▸ EXERCISE DETAILS
Find every line of the listing below where "height" appears, and copy it.
########################################
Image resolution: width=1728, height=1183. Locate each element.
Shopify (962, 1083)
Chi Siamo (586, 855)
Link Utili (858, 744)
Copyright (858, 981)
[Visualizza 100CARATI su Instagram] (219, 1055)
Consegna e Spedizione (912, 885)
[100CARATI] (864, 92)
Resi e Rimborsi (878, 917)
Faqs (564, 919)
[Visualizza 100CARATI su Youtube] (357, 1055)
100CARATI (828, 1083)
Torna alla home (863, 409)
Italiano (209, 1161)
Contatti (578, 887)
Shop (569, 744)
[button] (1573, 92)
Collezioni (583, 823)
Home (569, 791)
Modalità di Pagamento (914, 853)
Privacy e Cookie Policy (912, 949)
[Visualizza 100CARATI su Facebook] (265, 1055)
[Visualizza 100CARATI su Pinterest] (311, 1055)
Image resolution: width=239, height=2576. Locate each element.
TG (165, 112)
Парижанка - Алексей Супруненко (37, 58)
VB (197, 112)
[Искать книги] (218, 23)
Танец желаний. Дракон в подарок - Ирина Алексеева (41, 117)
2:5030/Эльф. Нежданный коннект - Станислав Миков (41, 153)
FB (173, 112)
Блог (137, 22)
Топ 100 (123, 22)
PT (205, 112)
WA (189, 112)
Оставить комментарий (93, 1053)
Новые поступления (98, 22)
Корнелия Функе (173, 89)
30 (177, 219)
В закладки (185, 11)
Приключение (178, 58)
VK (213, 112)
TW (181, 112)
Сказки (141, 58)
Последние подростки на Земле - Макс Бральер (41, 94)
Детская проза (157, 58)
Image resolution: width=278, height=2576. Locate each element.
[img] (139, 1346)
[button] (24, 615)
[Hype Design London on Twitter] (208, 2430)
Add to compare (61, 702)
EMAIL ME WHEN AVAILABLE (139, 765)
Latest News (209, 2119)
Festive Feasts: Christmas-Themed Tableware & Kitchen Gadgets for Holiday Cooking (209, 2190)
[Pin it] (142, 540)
########################################
▸ TASK RESPONSE
Image resolution: width=1728, height=1183. Locate each element.
Image resolution: width=239, height=2576. Locate each element.
Image resolution: width=278, height=2576. Locate each element.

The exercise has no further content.